Given passage
+++
The Muse and the Myth: Musical Manifestations
Keynote
31 August 2017
‘Ancient or not, mythology can only have a historical foundation, for myth is a type of speech chosen by history’ Roland Barthes Our current history is shaped by media machines that have perfected and accelerated the creation of modern myths as well as re-employed well-established ones to control and tame the masses. Barthes attests that ’what causes mythical speech to be uttered is perfectly explicit, but it is immediately frozen into something natural; it is not read as a motive, but as a reason.’
Here, we can see a clear similarity with music. Musical forms and idioms more often than not denote this tendency we have for hanging on to certain ways of seeing the world, certain ways of representing ourselves. We hang on to what we believe, to what the accepted values of the time being. Most of us listen to what the mainstream judges acceptable. But like nature itself, music as a form of expression can only survive through changes that manifest themselves through subtle but endless mutations, the manifestation of our gradual quest for discovery. In Greece, the dangerously seductive sea nymphs lured the sailors with songs that were so beautiful that anyone hearing them would die. In Germany, the Pied Piper of Hamelin used music to fool rats and free the children.
+++
Collected data
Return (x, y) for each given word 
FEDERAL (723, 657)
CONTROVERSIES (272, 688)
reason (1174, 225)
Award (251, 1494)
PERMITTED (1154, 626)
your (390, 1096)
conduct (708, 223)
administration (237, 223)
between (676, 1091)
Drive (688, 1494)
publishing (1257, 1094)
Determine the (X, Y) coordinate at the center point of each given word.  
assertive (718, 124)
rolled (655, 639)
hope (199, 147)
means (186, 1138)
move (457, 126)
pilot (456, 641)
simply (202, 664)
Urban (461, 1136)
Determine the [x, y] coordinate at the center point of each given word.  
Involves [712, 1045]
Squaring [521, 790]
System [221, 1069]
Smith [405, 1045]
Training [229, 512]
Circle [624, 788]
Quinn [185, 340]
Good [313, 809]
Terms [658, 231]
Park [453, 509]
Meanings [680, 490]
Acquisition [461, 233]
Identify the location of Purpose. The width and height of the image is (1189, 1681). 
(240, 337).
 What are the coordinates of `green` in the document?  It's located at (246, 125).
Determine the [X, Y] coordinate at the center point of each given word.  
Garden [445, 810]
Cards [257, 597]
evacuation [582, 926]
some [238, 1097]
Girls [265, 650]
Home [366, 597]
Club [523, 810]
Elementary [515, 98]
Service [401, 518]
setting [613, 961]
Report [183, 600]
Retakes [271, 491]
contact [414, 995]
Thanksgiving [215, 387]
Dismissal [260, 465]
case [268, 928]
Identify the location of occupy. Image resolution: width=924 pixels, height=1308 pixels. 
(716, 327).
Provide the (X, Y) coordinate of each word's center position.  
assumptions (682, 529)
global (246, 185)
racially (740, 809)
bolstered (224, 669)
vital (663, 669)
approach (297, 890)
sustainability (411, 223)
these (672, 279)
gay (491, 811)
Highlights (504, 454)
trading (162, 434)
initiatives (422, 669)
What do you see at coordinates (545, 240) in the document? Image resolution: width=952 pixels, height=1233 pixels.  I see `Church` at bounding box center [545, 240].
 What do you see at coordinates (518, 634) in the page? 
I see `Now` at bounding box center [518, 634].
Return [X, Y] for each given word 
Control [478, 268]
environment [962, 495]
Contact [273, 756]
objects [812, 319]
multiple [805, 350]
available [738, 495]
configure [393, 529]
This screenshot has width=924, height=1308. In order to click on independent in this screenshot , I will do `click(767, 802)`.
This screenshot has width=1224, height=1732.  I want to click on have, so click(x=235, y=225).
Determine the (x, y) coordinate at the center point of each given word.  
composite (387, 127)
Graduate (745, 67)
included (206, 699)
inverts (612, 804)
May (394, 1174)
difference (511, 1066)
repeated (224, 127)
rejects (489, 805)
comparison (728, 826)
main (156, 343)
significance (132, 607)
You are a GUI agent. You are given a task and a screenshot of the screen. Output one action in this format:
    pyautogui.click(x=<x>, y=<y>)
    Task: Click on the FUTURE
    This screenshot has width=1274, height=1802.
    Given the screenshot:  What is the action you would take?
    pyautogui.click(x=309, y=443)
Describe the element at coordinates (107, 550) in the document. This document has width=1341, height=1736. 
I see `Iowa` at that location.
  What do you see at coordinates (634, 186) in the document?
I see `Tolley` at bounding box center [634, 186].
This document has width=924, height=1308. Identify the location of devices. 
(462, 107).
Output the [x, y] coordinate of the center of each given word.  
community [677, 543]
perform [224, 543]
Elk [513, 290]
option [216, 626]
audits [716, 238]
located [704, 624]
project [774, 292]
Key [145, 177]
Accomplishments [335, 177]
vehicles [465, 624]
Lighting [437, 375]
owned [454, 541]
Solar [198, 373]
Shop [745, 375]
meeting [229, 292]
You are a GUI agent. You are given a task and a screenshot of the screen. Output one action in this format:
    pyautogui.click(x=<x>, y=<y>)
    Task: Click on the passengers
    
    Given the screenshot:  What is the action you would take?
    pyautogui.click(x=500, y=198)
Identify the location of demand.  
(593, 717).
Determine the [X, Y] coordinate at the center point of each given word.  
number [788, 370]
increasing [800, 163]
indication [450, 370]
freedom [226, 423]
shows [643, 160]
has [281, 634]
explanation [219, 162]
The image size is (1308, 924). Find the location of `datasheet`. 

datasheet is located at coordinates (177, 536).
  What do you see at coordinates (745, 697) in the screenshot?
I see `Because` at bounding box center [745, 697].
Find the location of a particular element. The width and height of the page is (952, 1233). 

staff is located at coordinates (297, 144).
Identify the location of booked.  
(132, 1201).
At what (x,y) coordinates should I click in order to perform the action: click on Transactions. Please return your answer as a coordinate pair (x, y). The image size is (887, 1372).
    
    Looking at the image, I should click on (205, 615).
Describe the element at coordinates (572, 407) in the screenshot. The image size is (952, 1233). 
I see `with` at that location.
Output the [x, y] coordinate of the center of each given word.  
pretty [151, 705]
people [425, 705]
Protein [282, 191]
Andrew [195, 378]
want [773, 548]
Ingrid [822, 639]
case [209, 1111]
+++
Actions to take
a. Answer each question from the keynote.
(i) Whom does the keynote quote on mythology?
(ii) According to the keynote, what did the Pied Piper of Hamelin use music to do?
(iii) What happened to anyone who heard the songs of the sea nymphs in Greece?
b. In the quotation that opens the keynote, why can mythology only have a historical foundation?
c. Decide whether each statement agrees with the keynote, quoting the words that settle it.
(i) Most people listen to what the mainstream judges acceptable.
(ii) Media machines have slowed the creation of modern myths.
(iii) The sea nymphs in Greece protected sailors with their songs.

Outputs by task
a.
(i) Roland Barthes
(ii) To fool rats and free the children
(iii) They would die.

b. Mythology can only have a historical foundation because myth is a type of speech chosen by history.

c.
(i) Yes: "Most of us listen to what the mainstream judges acceptable."
(ii) No: "media machines that have perfected and accelerated the creation of modern myths"
(iii) No: "the dangerously seductive sea nymphs lured the sailors with songs that were so beautiful that anyone hearing them would die"